In actuality, I don’t think we ran into any major snags. One thing that we wouldn’t have easily figured out from Sketchup is the end weight of the finished unit. We were conscious of this when the unit was being constructed, but it definitely was more apparent when we had it completed and located in grass instead of on smooth concrete.
Here’s an end shot of the nesting box areas. The floor portions are removable for easier cleaning. Apparently there are dimensions that are more comfortable for chickens to help them feel cozy and safe. I’m not sure the angled roof makes it worse or better, but I’d say probably more cozy as chickens are somewhat triangular themselves.
Also chickens need to take a dirt bath now and then. Another fact I was not aware of before this project. You want to have a tray located away from their feed and water. This necessitated an access panel on the side in order to add or remove the tray.

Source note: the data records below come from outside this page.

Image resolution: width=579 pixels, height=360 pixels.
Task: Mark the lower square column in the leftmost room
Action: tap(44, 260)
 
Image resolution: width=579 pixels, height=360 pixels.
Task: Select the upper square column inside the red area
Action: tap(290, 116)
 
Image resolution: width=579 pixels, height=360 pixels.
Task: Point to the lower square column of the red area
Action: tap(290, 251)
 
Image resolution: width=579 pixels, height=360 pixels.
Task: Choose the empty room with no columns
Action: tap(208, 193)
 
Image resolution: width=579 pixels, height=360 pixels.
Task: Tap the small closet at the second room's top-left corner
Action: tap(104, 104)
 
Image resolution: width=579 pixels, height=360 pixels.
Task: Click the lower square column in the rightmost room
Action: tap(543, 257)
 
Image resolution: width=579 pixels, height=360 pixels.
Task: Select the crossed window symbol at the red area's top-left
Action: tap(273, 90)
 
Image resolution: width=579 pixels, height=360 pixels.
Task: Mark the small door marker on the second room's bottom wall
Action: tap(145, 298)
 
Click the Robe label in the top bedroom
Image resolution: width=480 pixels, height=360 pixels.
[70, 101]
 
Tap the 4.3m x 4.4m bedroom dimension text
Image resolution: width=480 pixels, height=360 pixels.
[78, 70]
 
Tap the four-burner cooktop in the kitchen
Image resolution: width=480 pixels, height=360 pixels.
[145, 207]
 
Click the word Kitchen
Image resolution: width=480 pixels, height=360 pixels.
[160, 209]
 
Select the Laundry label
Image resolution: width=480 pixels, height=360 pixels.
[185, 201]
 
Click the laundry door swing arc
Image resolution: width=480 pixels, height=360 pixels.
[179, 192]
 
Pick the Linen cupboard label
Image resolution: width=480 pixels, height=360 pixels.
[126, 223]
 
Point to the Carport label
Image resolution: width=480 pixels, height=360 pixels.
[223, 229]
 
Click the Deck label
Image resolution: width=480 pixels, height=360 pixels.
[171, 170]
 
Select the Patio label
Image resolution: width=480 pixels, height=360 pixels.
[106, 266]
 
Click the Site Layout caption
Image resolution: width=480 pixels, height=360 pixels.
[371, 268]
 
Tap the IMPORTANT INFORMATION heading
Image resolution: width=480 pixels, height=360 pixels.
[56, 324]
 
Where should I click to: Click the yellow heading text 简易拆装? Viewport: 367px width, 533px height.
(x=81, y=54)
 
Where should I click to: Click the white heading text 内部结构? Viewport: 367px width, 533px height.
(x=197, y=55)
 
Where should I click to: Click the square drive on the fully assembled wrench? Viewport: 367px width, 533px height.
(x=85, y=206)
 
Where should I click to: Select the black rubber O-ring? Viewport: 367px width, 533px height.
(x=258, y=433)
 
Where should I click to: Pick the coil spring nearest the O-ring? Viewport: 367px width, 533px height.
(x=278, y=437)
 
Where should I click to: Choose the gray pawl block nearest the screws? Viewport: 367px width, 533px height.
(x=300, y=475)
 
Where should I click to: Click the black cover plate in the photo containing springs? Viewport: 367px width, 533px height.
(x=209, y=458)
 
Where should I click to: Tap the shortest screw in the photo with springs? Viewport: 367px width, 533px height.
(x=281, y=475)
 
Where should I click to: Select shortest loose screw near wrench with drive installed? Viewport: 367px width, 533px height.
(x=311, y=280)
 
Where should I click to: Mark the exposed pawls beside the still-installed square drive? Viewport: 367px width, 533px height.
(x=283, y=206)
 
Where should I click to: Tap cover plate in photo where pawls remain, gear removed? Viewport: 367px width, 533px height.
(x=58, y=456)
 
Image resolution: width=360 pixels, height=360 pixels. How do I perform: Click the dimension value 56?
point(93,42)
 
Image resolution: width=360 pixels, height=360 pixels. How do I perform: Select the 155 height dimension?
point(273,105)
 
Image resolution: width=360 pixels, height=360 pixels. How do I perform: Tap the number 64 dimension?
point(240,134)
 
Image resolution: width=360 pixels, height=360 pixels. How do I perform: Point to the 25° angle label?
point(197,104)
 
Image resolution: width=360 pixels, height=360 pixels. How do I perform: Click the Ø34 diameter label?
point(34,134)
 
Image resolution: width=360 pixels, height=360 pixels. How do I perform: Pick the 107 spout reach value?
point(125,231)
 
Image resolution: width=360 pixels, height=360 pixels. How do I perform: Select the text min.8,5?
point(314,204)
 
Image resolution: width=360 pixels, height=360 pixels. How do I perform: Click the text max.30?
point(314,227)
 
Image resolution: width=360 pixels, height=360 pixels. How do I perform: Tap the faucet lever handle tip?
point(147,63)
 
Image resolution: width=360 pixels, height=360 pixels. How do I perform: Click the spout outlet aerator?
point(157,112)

The two items that really added to the weight are the chicken wire and the cedar shingles themselves. It was hard to tell how much cedar shingles to get in the first place. This all depend on the overlap and the amount of bad cedar shingles in the bundle. Lowes was ‘low’ on what they had on hand and we end up basically finishing off what they had which was pretty rough… and the Home Depot next door didn’t even stock them!
Rare earth magnets sound like a really neat idea for holding one of the hatches closed, however I found out that the strength required to pull them apart with your fingers doesn’t always translate directly to holding a door shut. Some form of secondary latch may be required (I’ll need to check with my brother on this to find out of any chickens we able to run into the door hard enough to jar it open.
The hardest part of the build was cutting the angular ridge boards out of treated stock. Sometimes it would be nice to have a table saw that could crank slightly past 45 degrees! We ended up adding an extra pair of wheels on each side as this balanced out the carriage bolt and kept it from trying to twist the bottom runner board.